ランニングやスイミング等、独りで自分と闘う系のものは、あまり得意じゃない…
誰かと共に汗を流す方が、どうやら性に合っているらしいが、
それこそ、複数人で楽しむスポーツほど、大人になって始めたり続けることは難しい。

「ボクササイズ…不安でしかないな。」

自分で言うのもアレだが、リズム感には全く自信がない。
盆踊りすらロクに踊れないのに、音楽に合わせてジャブだのフックだの、意味不明甚だしい。
こんなことになった経緯は、複雑怪奇…でも何でもなく、ごくありきたりな事由による。

   (ありきたり…で、いいわけないけど。)


宇内さんは今、バレーボールを主題としたスポ根漫画を連載中だ。
作者自身がインハイ出場、しかも『元・小さな巨人』なんていう、ちょっとした伝説の人…
経験者ならではの視点で描くリアルさから、お陰様で老若男女問わず人気を博している。

物語は今、主人公チームが東京遠征へGO!という流れ。そこで、超強力なライバルとして、
バレー以外のスポーツをしていたキャラを出してみよう!と、先月の編集会議で決まった。

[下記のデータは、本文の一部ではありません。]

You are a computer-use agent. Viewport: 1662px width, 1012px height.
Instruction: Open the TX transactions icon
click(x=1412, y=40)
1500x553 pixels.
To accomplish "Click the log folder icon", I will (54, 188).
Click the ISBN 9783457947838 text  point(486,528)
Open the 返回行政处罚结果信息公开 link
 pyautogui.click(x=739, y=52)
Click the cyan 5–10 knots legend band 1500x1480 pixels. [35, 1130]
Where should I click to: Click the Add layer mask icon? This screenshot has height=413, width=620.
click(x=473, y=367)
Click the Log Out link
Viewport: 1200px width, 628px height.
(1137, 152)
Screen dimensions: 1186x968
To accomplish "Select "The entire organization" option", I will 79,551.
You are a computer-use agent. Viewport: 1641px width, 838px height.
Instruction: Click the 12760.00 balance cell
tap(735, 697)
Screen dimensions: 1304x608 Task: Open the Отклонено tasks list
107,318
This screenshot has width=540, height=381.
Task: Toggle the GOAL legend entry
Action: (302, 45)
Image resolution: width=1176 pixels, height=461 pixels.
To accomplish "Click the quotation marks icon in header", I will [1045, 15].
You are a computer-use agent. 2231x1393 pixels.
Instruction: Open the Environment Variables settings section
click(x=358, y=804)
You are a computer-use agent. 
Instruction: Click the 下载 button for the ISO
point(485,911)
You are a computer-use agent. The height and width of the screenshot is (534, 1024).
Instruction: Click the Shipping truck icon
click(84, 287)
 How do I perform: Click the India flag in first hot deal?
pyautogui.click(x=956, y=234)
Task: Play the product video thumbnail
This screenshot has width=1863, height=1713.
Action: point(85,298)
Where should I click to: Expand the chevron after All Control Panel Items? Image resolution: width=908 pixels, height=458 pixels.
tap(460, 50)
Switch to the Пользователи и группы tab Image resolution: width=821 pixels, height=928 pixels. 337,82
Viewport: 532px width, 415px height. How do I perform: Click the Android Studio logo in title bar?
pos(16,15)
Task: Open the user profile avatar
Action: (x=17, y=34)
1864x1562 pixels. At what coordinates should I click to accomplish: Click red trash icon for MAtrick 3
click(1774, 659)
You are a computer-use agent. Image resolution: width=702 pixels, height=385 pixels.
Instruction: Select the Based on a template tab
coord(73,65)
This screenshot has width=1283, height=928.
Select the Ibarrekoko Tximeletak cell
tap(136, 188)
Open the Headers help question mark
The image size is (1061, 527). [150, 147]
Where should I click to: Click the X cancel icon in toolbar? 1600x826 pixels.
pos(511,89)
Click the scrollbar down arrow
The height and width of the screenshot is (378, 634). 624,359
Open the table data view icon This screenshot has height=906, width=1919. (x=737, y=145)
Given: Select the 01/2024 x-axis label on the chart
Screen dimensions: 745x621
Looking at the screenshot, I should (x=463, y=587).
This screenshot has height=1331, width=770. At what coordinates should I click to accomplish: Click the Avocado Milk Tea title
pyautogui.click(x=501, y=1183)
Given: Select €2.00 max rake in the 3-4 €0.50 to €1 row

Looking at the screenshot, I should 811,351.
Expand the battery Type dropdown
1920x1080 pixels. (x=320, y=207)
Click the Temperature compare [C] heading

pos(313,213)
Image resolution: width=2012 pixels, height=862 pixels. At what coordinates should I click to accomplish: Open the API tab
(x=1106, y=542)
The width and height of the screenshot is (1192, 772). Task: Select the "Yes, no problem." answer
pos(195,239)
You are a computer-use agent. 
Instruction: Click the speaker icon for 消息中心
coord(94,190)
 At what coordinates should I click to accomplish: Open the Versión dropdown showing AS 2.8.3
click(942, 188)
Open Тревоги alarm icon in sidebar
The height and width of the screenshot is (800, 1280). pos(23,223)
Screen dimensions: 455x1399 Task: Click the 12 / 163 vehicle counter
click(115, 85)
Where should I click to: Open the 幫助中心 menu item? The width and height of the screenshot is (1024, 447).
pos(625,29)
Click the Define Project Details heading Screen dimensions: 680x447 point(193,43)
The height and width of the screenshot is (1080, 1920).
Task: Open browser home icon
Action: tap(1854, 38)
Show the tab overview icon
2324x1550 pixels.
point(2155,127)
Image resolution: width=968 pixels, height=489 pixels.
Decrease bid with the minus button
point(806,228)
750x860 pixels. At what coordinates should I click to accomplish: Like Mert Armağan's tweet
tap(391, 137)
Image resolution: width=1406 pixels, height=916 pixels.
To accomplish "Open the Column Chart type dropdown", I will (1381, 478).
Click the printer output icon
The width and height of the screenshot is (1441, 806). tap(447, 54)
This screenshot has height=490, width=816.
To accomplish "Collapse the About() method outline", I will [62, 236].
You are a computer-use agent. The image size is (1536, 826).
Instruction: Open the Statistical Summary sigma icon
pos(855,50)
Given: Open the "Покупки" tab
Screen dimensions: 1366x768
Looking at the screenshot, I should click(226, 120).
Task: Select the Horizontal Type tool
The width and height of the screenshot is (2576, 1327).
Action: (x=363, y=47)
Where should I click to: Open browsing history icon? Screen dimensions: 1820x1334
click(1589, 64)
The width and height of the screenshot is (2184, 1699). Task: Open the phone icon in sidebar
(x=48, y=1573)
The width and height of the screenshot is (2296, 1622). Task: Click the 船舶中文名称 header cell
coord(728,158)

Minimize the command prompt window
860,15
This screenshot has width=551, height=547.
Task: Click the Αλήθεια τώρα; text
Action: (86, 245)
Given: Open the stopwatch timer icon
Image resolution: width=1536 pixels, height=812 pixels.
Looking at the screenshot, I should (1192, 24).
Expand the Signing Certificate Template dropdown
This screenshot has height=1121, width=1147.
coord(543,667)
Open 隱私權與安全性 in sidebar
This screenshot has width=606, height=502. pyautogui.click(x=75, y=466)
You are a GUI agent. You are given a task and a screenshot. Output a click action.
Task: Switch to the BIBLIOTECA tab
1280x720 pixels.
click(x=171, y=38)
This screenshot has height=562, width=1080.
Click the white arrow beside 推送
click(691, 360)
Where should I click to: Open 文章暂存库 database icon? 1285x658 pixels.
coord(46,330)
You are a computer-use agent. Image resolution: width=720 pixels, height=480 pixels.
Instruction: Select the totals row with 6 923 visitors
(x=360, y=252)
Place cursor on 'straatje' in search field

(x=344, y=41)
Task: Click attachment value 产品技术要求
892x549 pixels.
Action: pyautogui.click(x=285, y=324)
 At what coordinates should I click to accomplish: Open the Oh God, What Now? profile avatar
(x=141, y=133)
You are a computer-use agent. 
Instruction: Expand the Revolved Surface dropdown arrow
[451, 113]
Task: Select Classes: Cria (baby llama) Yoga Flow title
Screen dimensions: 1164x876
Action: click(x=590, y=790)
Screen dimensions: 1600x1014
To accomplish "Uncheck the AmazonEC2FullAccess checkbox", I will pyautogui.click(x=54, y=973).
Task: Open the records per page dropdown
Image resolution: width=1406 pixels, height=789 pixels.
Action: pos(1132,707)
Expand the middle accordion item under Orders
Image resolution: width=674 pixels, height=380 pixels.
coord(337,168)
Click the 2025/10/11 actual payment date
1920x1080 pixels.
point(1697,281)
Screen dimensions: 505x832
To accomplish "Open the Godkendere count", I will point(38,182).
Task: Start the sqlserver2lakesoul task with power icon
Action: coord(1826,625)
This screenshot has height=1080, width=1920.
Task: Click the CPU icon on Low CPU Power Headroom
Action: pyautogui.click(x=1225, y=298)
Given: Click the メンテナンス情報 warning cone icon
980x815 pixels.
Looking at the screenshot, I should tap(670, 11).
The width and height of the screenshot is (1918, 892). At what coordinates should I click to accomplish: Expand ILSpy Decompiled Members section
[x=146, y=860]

できるだけバレーから遠い個人種目かつ、バレーの技に使えそうな競技でありつつ、
宇内さんでも体験&継続できて、気分転換&運動不足解消にもなるものを探し回った結果、
弊社役員の奥様が通う、おセレブ御用達会員制フィットネスクラブのボクササイズに決定。
ごく少人数の雲上人しかいないため、万が一身バレしても絶対に情報が漏れず安全だとか。

   (あぁ見えて、ウチのスター…超VIP。)


本来は、宇内天満大先生のために、特別に用意して頂いたものだから、
『お稽古』の日はフリーにすべく日程を調整するのが、俺の仕事…のはずなのに。
先の編集会議で、自信満々に出した『今後の展開』構想案が、満場一致でボツられてしまい、
気分転換どころの騒ぎじゃなくなったのだ。

   (俺の…せいだ。)

起承転結、因果の流れ。矛盾なき論理。
科学論文や判決文のような、美しく筋の通った繋がりに、俺は強く安心感と快感を覚える。
たとえ少年向けスポ根漫画であっても、理屈の通らない展開は絶対に納得いかないし、
リアルな理論に裏打ちされた説得力があるからこそ、この漫画はただの絵空事ではないと、
バレー経験者をはじめとする大人の読者にも信頼され、支持を頂けていると俺は思っている。

   (少年向けスポ根にこそ、理論が必要。)

だが、これを理解して貰えることは…稀だ。
誠実に物語を紡いでいこうと、宇内さんと様々な専門書を漁り読み、調査すればするほど、
『説明がくどい』『文字多すぎ』『読者の需要に合わない』『どうせ読み飛ばされるよ』等…
必死に事前調査したものや、渾身の解説は『無駄』扱いされ、全カットされてしまうのだ。

   (俺のせいで、宇内さんを苦しめて…)

編集者の個人的な趣味(性癖?)に、作者は振り回され、読者は巻き込まれているだけかも?
俺の意思や助言がない方が、宇内さんももっと伸び伸び描けるし、多くの読者も喜ぶかも?
そもそも、因果の流れや繋がりから最も断絶された俺が、それらを求める資格があるのか…

   (やっぱり俺は、居ない方がいいのかも…)

そんなこんなで、口を利いて下さったおエラい様方の顔に泥を塗るわけにもいかず、
かといって、弊誌のド真ん中に穴をあけるわけにもいかず(次号はセンターカラー)、
俺は『宇内天満』として、ボクササイズに馳せ参じることになったという次第だ。

   (『代わり』ぐらい、ちゃんと務めないと。)


何度も何度も自問自答し続けている、頂きが雲に覆われて全く見えない…巨大な『壁』。
まるでその『壁』みたいな超高層タワーマンション群を見上げ、目が眩む。
この中の15階にある居住者専用のジムで『お稽古』だなんて、脳が理解を拒んでしまう。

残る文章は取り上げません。